▶ Exercise goal: Copy every line of the material below word for word, leaving out the pictures.

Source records
+--

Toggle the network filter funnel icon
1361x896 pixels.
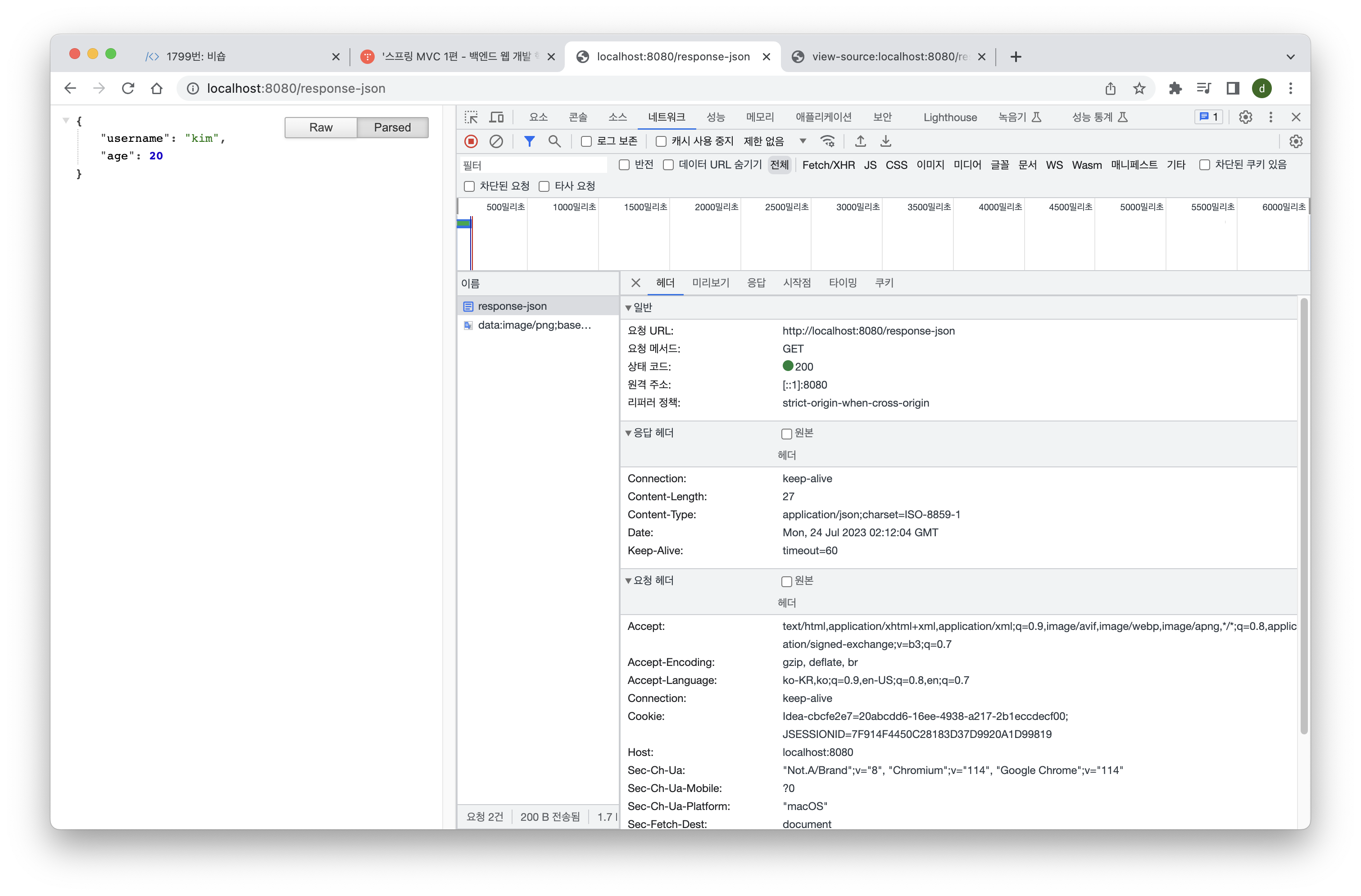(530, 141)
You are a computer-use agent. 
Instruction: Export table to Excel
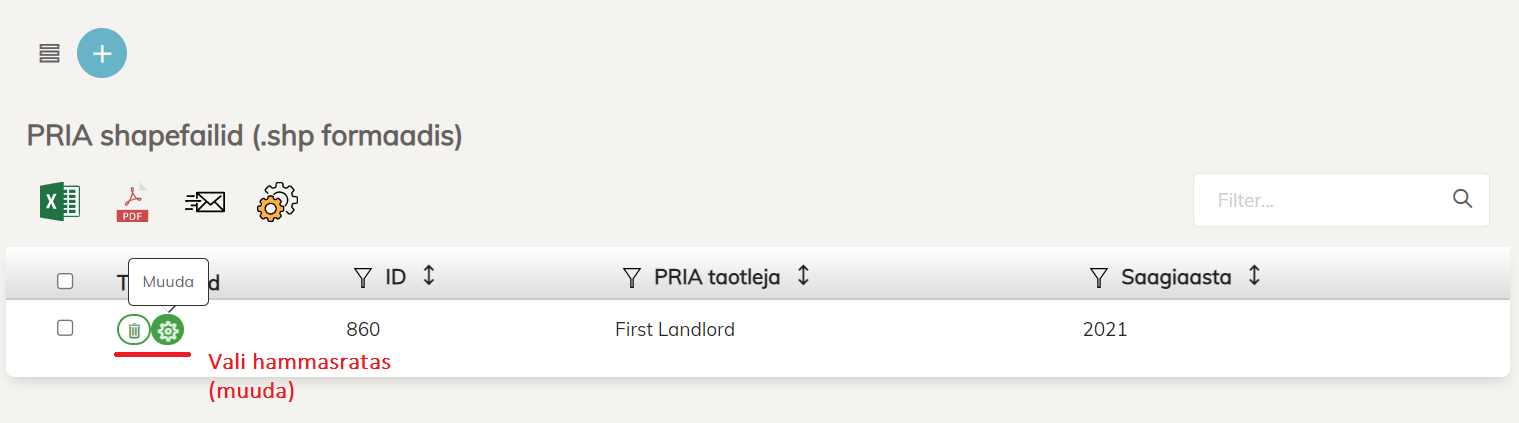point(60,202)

+--

▶ Correct answer:
Toggle the network filter funnel icon
1361x896 pixels.
(530, 141)
You are a computer-use agent. 
Instruction: Export table to Excel
point(60,202)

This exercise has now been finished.